▶ _EXTRACTED ENTRIES_:

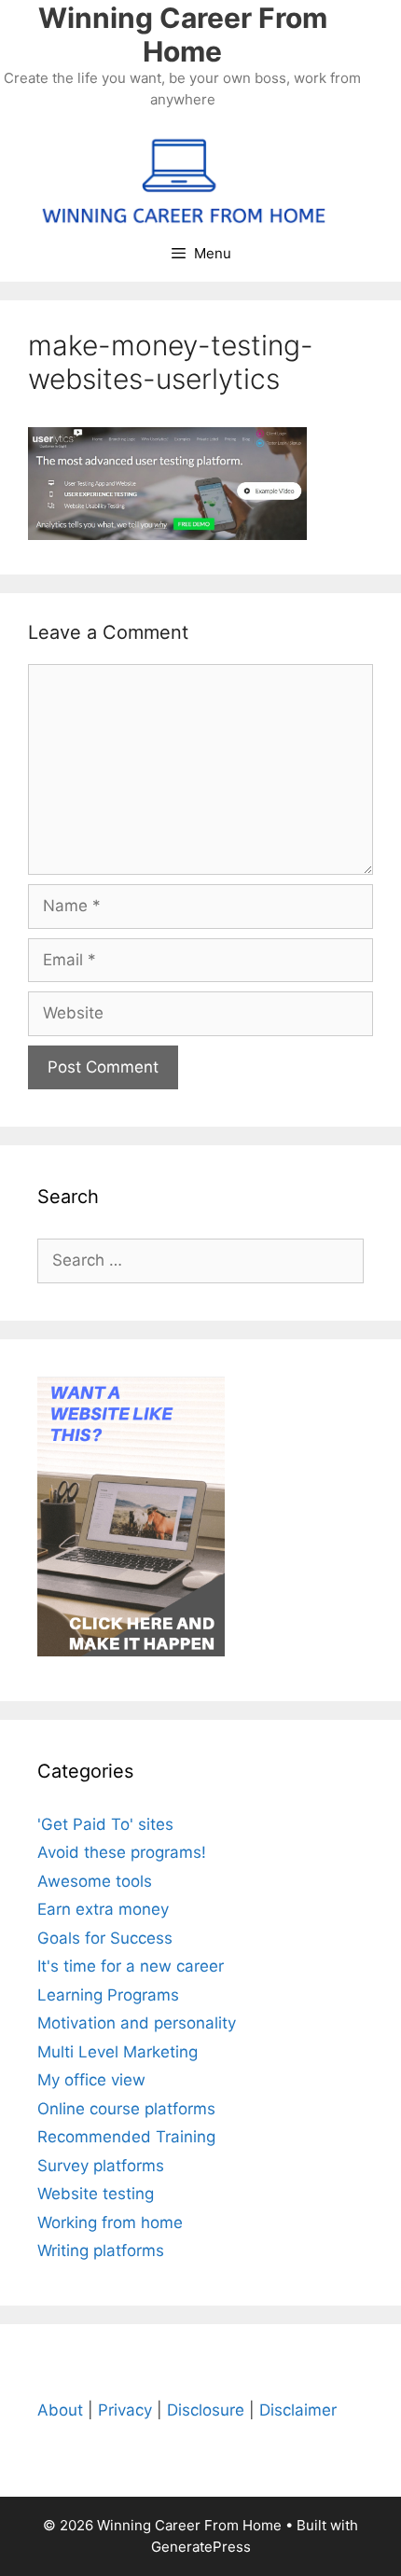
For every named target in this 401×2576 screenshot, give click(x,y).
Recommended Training (126, 2136)
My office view (91, 2079)
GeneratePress (201, 2546)
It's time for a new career (130, 1966)
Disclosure (205, 2410)
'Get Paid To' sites (105, 1824)
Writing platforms (100, 2250)
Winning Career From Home (182, 34)
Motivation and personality (136, 2023)
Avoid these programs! (121, 1852)
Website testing (95, 2193)
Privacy (125, 2410)
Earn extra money (103, 1909)
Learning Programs (108, 1995)
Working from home (110, 2222)
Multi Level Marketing (117, 2052)
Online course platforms (126, 2108)
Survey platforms (100, 2165)
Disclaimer (298, 2410)
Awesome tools (94, 1881)
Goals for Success (105, 1938)
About (60, 2410)
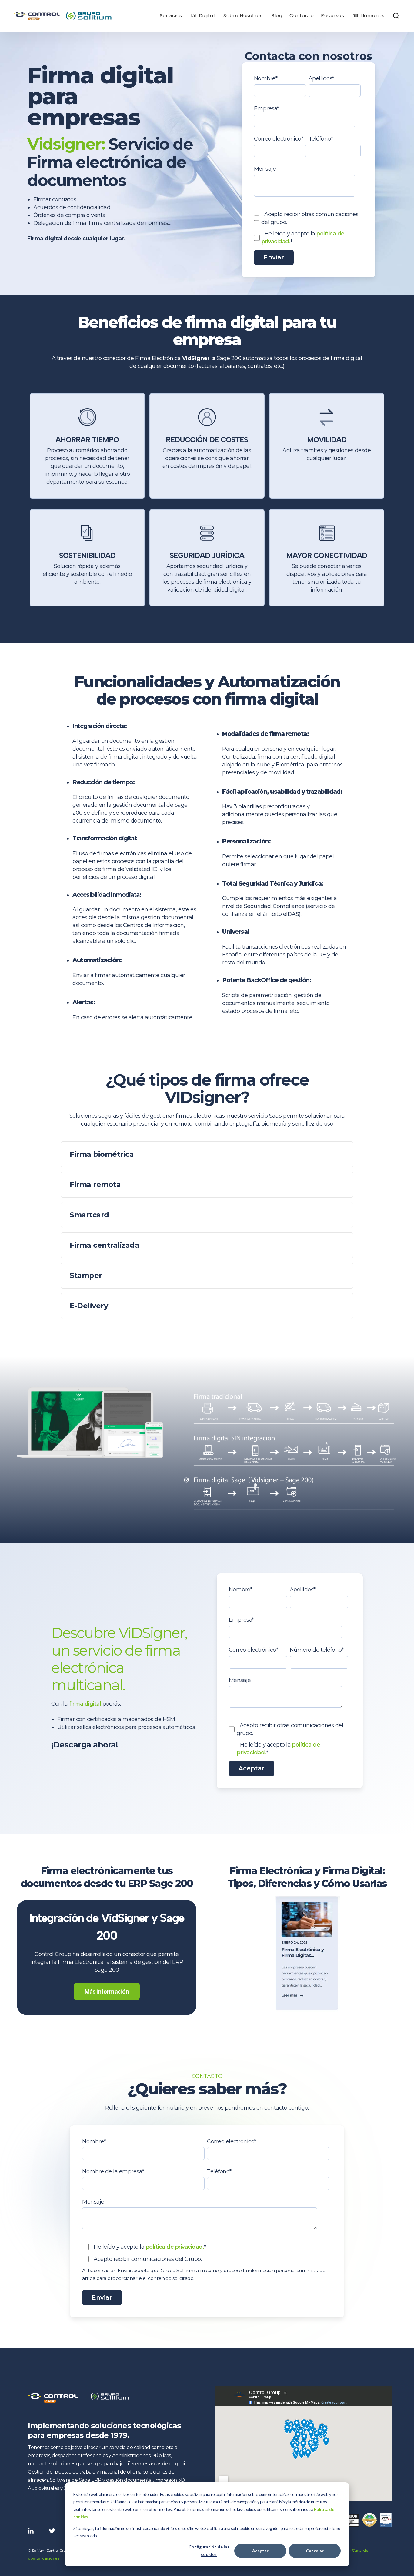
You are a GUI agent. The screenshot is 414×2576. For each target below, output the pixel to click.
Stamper (86, 1275)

▶ _EXERCISE DIRECTIONS_:
Scan the records above for the word "platforms". Copy each line that has it.

▶ _ANSWER TO THIS TASK_:
Writing platforms (100, 2250)
Online course platforms (126, 2108)
Survey platforms (100, 2165)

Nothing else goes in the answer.